3 Old Men: Skirts (day 2)

So I didn’t document the first day.  Sue me.

I went to draft the pattern for my skirt, and I knew that something about the topology of the waistband was not going to be right.  I had been drawing it attached to the skirt itself, i.e., all one piece, just because I was hoping to have an easy job of it.

But of course—and especially given the redesign I had to come up with—the waistband had to be a separate piece.

The aforementioned redesign:

There will be two separate sashes (more about which tomorrow) that will be sewn into the two outer buttonholes, then weave their way across the front, go around the back through the belt loops, and back to the front, to be tied through the front loop.

So each waistband will have three belt loops, six faced buttonholes, and two sash halves.

Here we go.  First, the belt loops are lined with muslin for a little sturdiness.  I’m making two huge lengths and then cutting off what I need.  Here they are all pinned:

And heavens bless my old friend Stella Lang, who loaned me her serger for this project.  Here’s the above edge all serged:

That may be hard to see, but with a fabric like monks cloth, serging is a must.  Otherwise the stuff just unravels.

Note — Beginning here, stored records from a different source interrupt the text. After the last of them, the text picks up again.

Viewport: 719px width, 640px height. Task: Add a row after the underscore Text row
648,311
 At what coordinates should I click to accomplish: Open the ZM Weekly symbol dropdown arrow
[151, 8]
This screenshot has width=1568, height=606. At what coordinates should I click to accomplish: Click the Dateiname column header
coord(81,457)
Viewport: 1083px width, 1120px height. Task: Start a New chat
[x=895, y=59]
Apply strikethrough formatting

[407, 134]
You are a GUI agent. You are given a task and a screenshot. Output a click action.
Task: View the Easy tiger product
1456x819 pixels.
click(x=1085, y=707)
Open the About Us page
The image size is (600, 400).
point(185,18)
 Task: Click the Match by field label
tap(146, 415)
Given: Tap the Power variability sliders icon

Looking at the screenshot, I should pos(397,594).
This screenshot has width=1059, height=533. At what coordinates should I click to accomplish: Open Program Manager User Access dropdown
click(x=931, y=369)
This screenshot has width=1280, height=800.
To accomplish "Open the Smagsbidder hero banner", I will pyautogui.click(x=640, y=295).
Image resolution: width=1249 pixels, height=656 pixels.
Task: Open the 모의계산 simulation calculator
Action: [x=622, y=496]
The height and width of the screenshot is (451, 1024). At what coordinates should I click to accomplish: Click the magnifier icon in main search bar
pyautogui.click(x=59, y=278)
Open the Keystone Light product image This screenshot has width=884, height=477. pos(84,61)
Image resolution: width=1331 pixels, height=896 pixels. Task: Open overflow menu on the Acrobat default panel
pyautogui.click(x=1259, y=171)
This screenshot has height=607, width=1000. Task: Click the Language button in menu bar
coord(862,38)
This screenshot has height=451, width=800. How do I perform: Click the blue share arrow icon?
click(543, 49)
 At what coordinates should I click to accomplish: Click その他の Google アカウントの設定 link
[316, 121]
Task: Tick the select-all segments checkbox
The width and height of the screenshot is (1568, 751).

That tube now gets turned inside out, pressed flat, and topstitched on the sides:

I cut out 28 rectangles of muslin—planning ahead, since each skirt will need six, and there are four Old Men in the troupe.  Marked them where the buttonhole will go, and positioned them on the waistband:

I feel like Marcel Duchamp, except that he had the luxury of randomosity.

Those get zigzagged down and up: 1

Those get slit, and we add the belt loops:

Those facings get turned through to the back:

Tomorrow I will topstitch around the buttonholes, create the sashes, stitch those in, probably topstitch across the middle of the waistband, then add a backing layer of monks cloth.

Easy, right?  And I only have to make three more!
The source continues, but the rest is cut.